Helping you tell better stories

Helping you tell better stories;

closer to your vision than you ever dreamt possible.

Thursday

The Four Necessities of a Strong Logline





A little while ago* I wrote about The Four Necessities, which I still stand by as one of the greatest storytelling shortcuts there is. I mean shortcut in the responsible way of turning in great pages sooner, not half-assing your job. Starting with a protagonist, an antagonist, an inciting event, and a moral need, it's possible to weave an incredibly tight story... and without them it's extremely time-consuming, maybe even impossible in some cases.

With this stong kernel at the core of your story, John Truby identified (if there's an earlier source let me know) that you can be up and running extremely fast, and your story is resilient to a multitude of bombardments during development.

Since I wrote that blog post I've been meaning to get around to a follow-up covering how a powerful logline of 20-45 words could / should / would be made more powerful by integrating The Four Necessities. Today I'm waiting in for a delivery, so let's see if I can finally get through it. Shouldn't take too long.

Screenwriter William Martell wrote a very clear explanation of a good logline here and I've no reason to go over well-trodden ground, so if you're not 100% sure what I'm on about you should read that first.

Putting it all together, then, shouldn't be hard.

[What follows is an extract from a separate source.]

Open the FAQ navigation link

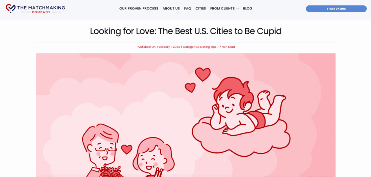(187, 9)
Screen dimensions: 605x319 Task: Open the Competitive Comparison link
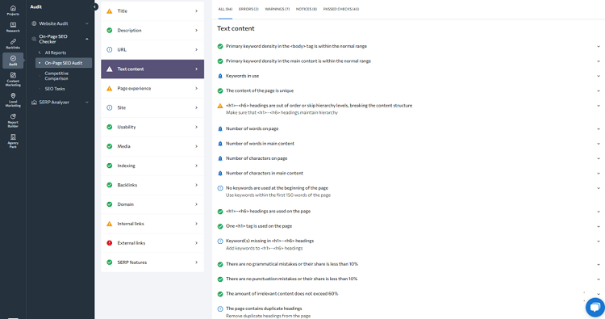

We're looking for one or two sentences which contain a protagonist (or group), a force of antagonism (or several), and an internal and external thing to overcome (moral need, and external challenge).

  • When two children go missing in his sleepy rural home town a hard-drinking metropolitan journalist suspects his own brother may be connected.

Protagonist: a journalist
Antagonist: his brother; small community
Inciting Incident: children go missing
Moral need: fish-out-of-water protagonist...
... likely has rough-edges; trust issues
... left this small town for a reason

To really hammer home the point of my original post on the matter: it's not enough that each of the four necessities be merely connected to one of the others; each must be as tightly and intimately connected to the others as possible, so as to maximise conflict and drama.

So the better your antagonist knows your protagonist the more power s/he wields over them. How about the inciting incident? Okay, whose children? If you wanted to you could write it even tighter and make the children those of the journalist, his brother, or someone else very close.

There is however usually a trade-off with the number of intimate connections you can make while still encompassing everything within a reasonable logline length. In search of the optimal balance I've often crafted a few dozen loglines focusing on different aspects of the story for precisely this reason, but that's another great aspect of crafting and analysing your story at this level of granularity first; the time it would take to discover your optimal kernel with screenplay-length iterations would be onerous, not to mention tedious. At a few sentences long at most, you can roll through numerous permutations in a single afternoon.

Here you really do have an incredibly powerful tool not only for creating the strongest possible story, but also for selling it, and that's what we're all here for at Animal Electricity.

Happy writing!

Robin


* aaahh what's eight years between friends?